Das LG hat die Angeklagten wegen Steuerhinterziehung verurteilt. Es hat gegen sie eine Freiheitssteafen festgesetzt und in einem Fall der Steuerhinterziehung auch noch eine Geldstrafe. Außerdem hat es die Einziehung des Wertes von Taterträgen u.a. in Höhe von 2.929.502,66 EUR angeordnet.

In der Sache ging es um die Beteiligung an Cum-Ex-Geschäften, für die die Angeklagten Bonuszahlungen erhalten hat.
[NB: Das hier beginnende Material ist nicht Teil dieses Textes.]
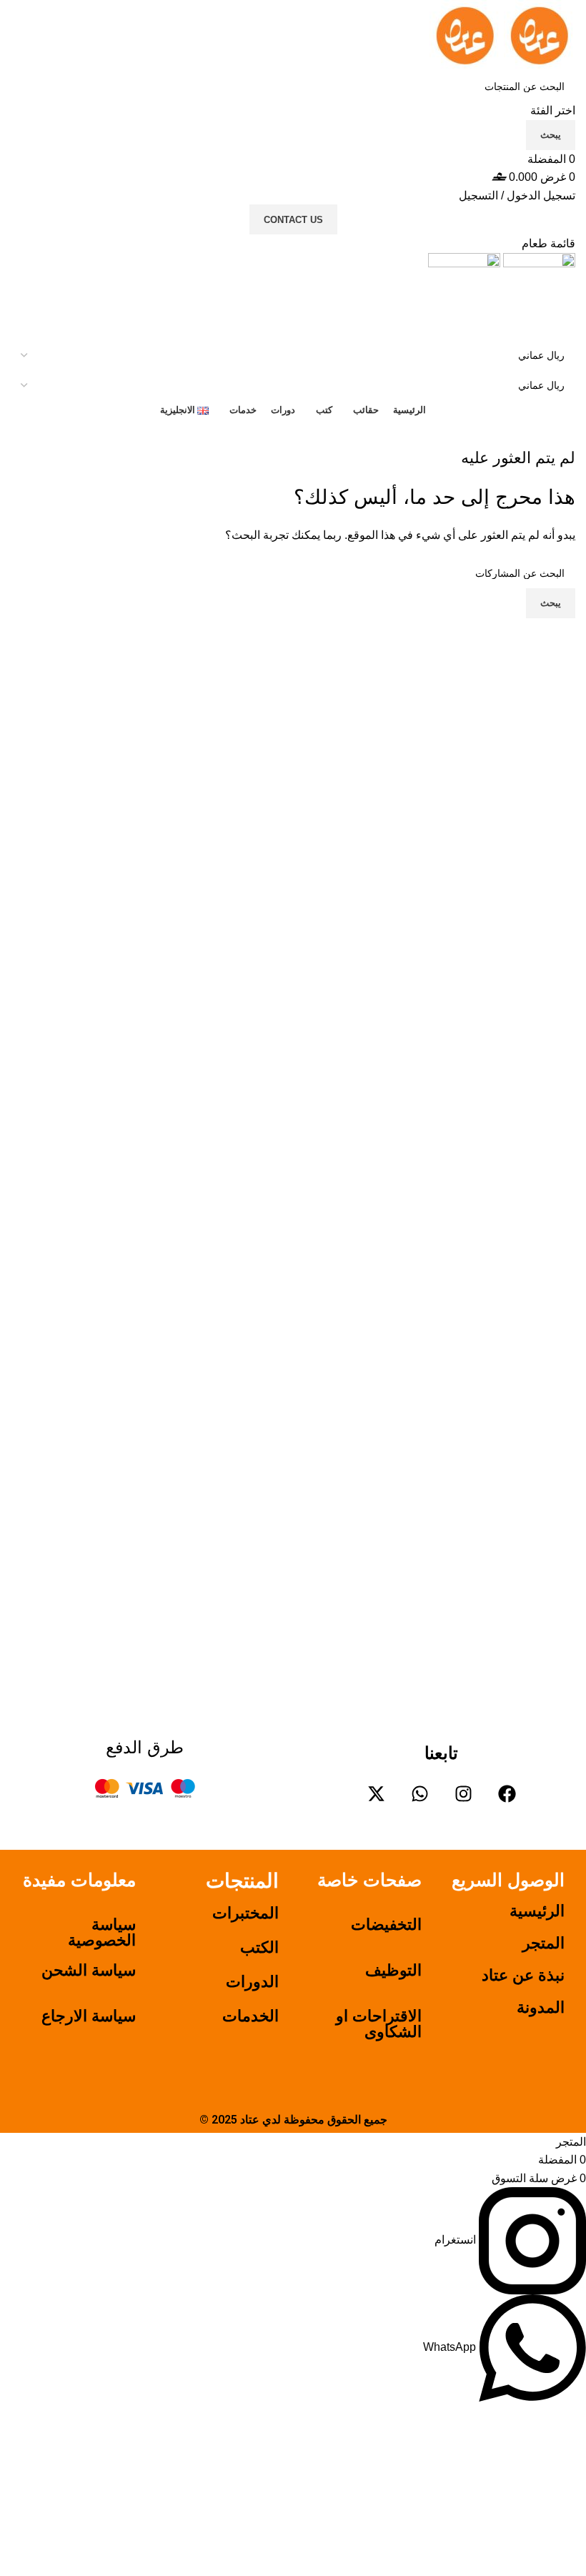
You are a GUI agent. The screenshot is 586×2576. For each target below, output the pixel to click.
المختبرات (245, 1913)
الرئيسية (537, 1911)
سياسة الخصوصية (102, 1932)
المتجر (543, 1943)
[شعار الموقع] (538, 35)
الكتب (259, 1947)
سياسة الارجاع (88, 2016)
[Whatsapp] (419, 1794)
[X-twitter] (376, 1794)
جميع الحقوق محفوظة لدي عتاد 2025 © (293, 2119)
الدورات (252, 1982)
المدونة (541, 2007)
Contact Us (293, 219)
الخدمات (250, 2016)
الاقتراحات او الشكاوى (379, 2024)
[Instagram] (463, 1794)
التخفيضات (386, 1924)
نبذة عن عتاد (523, 1975)
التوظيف (393, 1970)
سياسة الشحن (88, 1970)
Von diesen Bonuszahlungen hat das LG pauschal einen Lohnsteuersatz samt Solidaritätszuschlag von 47,475 Prozent abgezogen. Zur Begründung hat es ausgeführt, dass die von der Arbeitgeberin einbehaltene Lohnsteuer dem Vermögen der Angeklagten zu keinem Zeitpunkt tatsächlich zugeflossen sei. Anders als bei einer dem Zufluss der Taterträge zeitlich nachfolgenden Besteuerung, bei welcher die auf den Taterträgen lastenden Steuern dem Abzugsverbot gemäß § 73d Abs. 1 Satz 2 Halbsatz 1 StGB unterlägen, würden Steuern, deren Einbehalt mit dem Zufluss beim Tatbeteiligten in einem Akt zusammenfielen, sich bereits unmittelbar mindernd auf die Höhe der dem Täter zugeflossenen Taterträge auswirken.

Dagegen die Revision der Staatsanwaltschaft, die hinsichtlich der Einziehung und der Geldstrafe Erfolg hat. Ich stelle hier nur (meine) Leitsätze ein. Den Rest in dem umfangreich begründeten Urteil dann bitte selbst lesen.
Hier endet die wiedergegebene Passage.